What the task asks: Show each line from the listing that includes the word "product".

=== Section Start ===

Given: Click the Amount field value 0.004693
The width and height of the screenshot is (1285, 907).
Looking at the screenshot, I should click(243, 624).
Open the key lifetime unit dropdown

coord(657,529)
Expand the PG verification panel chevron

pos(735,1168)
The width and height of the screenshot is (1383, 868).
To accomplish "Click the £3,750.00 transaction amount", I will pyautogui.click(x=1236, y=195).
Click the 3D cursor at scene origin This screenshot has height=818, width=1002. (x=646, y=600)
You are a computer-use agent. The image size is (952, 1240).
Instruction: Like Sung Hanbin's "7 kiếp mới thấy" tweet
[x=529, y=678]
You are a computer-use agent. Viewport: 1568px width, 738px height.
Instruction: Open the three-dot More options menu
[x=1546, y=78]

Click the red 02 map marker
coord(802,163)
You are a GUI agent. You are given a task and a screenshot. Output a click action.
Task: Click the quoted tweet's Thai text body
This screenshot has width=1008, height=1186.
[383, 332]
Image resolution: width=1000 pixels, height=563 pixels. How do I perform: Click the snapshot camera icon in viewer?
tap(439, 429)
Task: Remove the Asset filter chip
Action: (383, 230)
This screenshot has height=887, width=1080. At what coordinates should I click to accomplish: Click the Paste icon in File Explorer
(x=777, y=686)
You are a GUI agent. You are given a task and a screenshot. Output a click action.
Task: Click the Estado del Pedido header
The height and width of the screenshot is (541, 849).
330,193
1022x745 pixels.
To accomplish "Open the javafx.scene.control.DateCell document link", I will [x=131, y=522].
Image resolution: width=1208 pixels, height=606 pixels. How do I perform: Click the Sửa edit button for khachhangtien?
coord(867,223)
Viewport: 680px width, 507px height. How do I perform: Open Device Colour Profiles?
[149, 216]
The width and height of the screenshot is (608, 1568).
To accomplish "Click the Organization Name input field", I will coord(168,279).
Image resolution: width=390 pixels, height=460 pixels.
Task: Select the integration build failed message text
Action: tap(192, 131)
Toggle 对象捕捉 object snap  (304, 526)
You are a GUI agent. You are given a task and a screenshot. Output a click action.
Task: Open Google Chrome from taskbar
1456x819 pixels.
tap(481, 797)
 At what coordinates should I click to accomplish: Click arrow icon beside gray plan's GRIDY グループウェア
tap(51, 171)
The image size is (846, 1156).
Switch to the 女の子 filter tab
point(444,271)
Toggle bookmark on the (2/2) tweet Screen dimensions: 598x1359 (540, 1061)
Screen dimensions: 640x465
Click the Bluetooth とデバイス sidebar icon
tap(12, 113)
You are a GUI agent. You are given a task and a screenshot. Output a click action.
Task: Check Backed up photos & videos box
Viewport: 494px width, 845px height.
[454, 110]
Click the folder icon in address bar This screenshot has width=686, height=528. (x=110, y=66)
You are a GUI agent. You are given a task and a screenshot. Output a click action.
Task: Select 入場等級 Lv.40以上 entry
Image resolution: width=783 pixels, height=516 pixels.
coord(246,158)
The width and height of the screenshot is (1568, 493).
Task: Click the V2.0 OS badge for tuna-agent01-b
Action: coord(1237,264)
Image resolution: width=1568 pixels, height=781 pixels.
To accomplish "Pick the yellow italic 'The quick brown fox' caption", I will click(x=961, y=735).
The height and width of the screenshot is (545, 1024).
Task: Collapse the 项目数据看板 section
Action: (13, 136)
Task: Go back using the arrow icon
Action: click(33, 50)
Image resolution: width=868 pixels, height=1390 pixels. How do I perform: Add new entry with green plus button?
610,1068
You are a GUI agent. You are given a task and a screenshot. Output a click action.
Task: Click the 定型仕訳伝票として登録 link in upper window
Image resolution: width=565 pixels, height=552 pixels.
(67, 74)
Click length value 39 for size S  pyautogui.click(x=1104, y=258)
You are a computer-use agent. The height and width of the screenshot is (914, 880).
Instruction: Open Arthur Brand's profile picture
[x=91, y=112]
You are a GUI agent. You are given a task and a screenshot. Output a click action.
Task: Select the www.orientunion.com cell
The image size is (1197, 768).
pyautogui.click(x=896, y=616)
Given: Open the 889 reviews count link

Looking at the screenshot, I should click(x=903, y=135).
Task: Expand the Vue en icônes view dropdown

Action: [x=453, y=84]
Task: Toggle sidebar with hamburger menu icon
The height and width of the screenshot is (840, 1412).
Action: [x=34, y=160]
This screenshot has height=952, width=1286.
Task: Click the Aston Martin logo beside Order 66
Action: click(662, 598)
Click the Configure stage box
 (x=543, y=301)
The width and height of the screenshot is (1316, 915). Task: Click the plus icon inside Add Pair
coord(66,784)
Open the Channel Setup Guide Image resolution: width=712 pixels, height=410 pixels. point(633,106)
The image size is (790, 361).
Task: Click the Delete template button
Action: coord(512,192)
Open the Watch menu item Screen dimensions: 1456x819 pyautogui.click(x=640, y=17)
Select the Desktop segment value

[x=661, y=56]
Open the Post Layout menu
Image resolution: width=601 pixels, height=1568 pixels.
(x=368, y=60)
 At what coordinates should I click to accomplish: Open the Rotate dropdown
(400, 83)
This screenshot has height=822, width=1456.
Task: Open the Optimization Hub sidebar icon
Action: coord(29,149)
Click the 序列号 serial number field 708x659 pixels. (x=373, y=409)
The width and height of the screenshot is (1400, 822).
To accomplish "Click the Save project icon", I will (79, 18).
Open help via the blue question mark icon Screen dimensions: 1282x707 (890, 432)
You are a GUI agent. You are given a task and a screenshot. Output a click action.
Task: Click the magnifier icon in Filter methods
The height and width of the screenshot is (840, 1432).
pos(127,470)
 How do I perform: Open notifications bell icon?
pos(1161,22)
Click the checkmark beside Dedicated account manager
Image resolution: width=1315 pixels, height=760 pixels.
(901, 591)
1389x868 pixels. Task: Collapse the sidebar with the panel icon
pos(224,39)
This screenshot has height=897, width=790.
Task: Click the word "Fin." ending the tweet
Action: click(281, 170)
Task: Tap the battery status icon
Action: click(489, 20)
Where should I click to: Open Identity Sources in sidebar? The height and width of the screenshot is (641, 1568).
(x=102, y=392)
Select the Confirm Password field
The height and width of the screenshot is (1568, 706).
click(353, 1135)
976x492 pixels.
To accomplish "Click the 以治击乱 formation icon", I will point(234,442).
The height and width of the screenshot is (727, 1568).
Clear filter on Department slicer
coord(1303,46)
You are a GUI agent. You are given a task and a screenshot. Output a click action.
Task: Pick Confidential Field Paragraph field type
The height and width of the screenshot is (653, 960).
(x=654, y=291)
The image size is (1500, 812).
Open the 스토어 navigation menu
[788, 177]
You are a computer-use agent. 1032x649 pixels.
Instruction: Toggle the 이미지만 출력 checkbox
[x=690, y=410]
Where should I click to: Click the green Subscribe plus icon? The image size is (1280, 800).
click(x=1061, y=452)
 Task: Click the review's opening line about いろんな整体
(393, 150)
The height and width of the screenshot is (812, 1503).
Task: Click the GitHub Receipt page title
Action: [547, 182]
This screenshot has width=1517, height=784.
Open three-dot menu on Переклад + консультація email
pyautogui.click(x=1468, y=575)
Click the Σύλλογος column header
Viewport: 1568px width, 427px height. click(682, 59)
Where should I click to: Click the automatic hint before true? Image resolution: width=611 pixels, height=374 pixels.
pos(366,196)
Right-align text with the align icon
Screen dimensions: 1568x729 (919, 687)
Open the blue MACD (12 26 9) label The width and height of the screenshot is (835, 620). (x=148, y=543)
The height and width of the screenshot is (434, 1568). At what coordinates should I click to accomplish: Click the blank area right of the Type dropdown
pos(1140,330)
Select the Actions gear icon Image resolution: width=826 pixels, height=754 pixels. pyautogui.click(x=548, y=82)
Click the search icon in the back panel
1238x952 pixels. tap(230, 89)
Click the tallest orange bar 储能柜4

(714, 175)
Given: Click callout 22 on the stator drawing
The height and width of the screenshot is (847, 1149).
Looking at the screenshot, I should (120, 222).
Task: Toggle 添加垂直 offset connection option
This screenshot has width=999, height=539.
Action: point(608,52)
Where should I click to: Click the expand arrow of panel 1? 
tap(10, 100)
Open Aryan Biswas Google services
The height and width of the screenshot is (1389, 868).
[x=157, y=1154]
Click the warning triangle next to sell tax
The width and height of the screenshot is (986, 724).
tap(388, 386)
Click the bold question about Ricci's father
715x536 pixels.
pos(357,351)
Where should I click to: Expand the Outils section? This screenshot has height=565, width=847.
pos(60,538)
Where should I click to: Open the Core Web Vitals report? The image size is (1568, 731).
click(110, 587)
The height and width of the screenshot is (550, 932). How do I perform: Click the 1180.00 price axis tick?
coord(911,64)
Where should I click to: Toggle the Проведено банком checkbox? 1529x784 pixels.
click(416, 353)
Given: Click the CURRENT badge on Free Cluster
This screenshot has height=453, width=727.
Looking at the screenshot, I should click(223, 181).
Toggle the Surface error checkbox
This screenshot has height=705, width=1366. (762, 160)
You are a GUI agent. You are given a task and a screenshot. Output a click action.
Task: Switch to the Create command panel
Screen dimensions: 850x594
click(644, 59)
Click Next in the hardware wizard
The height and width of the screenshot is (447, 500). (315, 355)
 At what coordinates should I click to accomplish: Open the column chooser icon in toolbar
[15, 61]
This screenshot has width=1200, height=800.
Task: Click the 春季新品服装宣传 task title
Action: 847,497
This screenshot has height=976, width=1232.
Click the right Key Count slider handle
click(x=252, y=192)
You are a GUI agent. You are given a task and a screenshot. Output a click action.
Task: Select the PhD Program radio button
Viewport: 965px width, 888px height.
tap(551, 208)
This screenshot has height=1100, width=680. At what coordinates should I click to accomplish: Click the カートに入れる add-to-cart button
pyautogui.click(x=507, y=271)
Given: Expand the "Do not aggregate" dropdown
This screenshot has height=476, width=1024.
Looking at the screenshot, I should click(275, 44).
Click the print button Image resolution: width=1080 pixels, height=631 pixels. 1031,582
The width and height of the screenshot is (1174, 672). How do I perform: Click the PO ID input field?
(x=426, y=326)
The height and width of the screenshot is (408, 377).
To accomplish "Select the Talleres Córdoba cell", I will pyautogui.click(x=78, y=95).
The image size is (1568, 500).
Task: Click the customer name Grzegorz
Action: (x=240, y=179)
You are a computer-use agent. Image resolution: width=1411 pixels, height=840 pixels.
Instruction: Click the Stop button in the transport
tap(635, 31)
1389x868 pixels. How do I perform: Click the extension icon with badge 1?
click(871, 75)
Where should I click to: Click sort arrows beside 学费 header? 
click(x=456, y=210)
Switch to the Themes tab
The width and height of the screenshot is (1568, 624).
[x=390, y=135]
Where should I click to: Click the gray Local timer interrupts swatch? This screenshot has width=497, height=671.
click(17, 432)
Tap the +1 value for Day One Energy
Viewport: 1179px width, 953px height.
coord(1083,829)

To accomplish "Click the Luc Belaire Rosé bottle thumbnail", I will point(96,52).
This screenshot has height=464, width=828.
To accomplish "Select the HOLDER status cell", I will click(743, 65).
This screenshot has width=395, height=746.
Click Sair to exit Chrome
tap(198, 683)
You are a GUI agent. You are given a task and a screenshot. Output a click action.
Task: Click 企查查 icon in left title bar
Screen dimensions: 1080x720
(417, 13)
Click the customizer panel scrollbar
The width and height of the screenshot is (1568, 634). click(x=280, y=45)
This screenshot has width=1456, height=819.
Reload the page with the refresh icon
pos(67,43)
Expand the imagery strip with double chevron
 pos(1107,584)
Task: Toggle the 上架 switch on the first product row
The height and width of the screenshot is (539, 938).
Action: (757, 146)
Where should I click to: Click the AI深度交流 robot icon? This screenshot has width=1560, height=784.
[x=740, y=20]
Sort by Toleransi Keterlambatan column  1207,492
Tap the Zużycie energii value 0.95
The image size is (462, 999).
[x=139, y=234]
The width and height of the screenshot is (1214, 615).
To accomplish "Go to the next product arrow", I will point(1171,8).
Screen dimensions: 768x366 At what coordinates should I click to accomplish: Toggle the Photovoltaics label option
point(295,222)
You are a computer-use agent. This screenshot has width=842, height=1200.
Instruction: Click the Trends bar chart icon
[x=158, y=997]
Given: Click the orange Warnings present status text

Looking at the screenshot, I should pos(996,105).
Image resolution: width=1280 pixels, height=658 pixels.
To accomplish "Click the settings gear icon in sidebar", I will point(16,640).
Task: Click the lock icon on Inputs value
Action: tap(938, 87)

=== Section End ===

Result of this task:
Task: Toggle the 上架 switch on the first product row
To accomplish "Go to the next product arrow", I will point(1171,8).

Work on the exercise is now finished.